Wednesday, July 2, 2014

San Jose'

Animals: Sadly none to speak of. Urban settings and all.

Quotes: “Itty Bitty Shitty Committee”

SIARPC: Shat Benatar

I find myself once again hopelessly behind. I’m not sure how I kept up last time. I’m going to assume it is merely the huge leap in the quality of my posts.

There was no way I, and it turns out the rest of the band, were going to attempt to get back into the city. I was too tired and wanted nothing more than to hang around the hotel and do as little as possible. I stayed in bed late and then hung about the lobby working on the blog.

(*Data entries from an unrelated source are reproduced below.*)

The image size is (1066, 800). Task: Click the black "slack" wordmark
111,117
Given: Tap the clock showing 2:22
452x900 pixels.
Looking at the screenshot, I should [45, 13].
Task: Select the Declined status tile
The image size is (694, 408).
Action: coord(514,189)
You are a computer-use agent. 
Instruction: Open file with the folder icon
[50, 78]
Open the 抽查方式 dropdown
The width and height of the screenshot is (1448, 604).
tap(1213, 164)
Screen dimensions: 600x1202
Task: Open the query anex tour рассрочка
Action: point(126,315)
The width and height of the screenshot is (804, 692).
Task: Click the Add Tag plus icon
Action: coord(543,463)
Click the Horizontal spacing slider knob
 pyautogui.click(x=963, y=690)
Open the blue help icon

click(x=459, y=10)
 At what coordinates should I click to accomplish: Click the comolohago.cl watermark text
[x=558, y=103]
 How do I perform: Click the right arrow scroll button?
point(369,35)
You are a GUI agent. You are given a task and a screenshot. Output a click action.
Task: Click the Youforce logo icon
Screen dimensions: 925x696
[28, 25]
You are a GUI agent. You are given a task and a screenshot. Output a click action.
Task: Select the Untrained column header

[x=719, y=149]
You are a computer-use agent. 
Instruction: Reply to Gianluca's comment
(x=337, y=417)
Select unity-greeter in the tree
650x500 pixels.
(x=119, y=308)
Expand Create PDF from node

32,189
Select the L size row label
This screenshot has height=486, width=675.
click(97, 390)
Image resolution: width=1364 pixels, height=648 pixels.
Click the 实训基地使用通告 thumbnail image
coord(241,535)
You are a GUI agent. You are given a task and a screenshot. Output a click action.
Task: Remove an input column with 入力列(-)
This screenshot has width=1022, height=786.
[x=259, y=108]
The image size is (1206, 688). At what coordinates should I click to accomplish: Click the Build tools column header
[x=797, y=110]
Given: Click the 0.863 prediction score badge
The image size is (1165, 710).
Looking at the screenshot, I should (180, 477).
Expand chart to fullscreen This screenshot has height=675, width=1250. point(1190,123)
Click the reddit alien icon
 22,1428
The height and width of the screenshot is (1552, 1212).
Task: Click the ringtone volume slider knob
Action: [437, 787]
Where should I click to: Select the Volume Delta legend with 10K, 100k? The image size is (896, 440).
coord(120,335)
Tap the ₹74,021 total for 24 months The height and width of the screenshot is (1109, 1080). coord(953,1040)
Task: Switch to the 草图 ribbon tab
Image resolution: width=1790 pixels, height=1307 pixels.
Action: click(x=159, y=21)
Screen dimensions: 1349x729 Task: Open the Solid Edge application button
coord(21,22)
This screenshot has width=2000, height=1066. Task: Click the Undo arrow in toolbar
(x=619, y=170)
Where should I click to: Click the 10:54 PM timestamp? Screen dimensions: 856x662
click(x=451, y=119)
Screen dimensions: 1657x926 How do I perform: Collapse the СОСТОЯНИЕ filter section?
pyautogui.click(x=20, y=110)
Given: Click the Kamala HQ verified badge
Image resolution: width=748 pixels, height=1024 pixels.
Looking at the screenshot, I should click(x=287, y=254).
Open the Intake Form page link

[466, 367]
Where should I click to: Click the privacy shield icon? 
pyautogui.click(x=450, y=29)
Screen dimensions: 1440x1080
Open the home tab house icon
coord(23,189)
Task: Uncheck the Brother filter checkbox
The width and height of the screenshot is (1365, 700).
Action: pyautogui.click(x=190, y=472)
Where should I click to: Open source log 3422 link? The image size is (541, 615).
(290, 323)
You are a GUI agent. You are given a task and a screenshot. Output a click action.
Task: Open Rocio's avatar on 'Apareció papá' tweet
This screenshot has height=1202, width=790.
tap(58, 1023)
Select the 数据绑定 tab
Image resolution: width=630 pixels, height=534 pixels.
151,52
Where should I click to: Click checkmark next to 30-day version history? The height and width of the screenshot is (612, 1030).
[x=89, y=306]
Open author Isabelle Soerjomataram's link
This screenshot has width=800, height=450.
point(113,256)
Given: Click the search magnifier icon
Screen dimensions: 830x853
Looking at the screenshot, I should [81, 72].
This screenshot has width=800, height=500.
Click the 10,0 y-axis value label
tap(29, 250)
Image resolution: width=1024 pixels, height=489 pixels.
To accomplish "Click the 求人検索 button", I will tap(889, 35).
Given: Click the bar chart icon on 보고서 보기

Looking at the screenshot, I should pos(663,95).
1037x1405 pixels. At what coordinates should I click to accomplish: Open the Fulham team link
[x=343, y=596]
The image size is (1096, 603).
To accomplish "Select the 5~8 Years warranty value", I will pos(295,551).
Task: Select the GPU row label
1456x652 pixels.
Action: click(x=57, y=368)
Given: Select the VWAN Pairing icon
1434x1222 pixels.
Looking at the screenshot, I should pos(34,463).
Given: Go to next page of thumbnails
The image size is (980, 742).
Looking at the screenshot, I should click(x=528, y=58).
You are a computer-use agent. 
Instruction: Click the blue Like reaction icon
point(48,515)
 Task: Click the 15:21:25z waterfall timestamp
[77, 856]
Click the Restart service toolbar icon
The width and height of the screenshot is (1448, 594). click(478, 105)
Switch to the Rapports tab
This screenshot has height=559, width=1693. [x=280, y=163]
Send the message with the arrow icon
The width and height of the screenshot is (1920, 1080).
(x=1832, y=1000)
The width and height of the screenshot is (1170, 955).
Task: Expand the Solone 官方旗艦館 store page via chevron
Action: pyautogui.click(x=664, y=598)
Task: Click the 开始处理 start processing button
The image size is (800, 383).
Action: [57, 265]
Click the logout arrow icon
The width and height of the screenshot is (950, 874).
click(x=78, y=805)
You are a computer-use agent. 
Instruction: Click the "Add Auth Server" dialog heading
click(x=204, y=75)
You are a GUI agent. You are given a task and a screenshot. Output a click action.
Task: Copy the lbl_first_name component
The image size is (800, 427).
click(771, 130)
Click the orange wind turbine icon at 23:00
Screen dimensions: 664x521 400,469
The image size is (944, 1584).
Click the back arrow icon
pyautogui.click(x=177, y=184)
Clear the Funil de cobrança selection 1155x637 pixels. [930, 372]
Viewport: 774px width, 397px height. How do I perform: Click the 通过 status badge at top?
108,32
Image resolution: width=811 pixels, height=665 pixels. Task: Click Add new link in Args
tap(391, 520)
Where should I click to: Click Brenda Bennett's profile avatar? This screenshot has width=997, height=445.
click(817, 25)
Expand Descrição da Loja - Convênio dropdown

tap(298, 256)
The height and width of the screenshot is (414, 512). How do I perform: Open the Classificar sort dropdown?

We were to play in San Jose’* which is only about 45 minutes away from Oakland. Someone in the van told the story, which you can fact check if you want, that Galaxy 500 played to 12 people in San Jose’ and the next night to 1,500 in San Francisco. Our numbers were similar, albeit off by maybe 1,300 people. In some ways it was eerily similar to our Tacoma night in that we had an amazing packed night in a big city, then a more humble night in a closely adjoining town. One big difference is that the club in San Jose’ was completely badass. Here’s a short list of bands who have played there: The Buzzcocks, The Melvins, Stiff Little Fingers, the Damned, X, and a crap-ton besides. Granted most of those appearances came in the last ten years, so far enough after the big bang for impact to have dimmed some, but still, look at that list. Chris the sound guy was the fastest,** sweetest, most pro guy of the tour and maybe ever. Seriously, Rene’ said it was the best we sounded all tour and it took him maybe 5 minutes after the mics were hooked up. It was a Wednseday night and there was an obvious air of being there to just do your job about the staff. They were all cool, but everyone knew it was going to be a small crowd on weeknight. So it is with immense pride when I report that the bartender and waitress both bought merch and the bartender even said our set was life changing for her. In what way I do not know although I wouldn’t at all be surprised if it put her off ever seeing a man naked again.

The crowd was small but shouted like we were Jethro Tull after every song.  I mean if you liked Jethro Tull and all. They were a sweet, enthusiastic bunch and it was a blast playing for them.

San Jose’ seemed like an OK town. I was told that it had had an influx of people and money during the dot-com boom and hadn’t really recovered from the collapse. I could’ve gotten that wrong though, I’m not Studs Terkel here. I saw a mass art class of at least 30 people in a public market that was actually a rouge’d up food court. They were learning to paint a wine bottle from a guy wearing one of those headset microphones like a cross between Reverend Moon and Richard Simmons. Joe and I ended up talking to a red-faced business man from Boston who said he was the president of the Boston Pinot Noir Society and had been drinking wine for 8 days. He also kept saying how inappropriate it was to leer at the beautiful bartender he was leering at because she was probably his daughter’s age, and then upon finding out we were in a band how he had been signed to Columbia Records when he was a young man. So not a cliche at all.

That’s about it. Saw the Tesla plant on the way back to the hotel.

Travel day tomorrow.


*For the record Chuck was the only one to make a “Do You Know the Way?” joke and it wasn’t even funny.


** That's what his wife said. No seriously, he had time to set-up the mics, have sex with his wife, perform a successful tracheotomy with a Bic pen and a steak knife, and prove that 10 is actually the loneliest number, before Lisa even tuned up. Although to be honest entire species have evolved, created great art, and then died off underneath my thumbnail in that amount of time.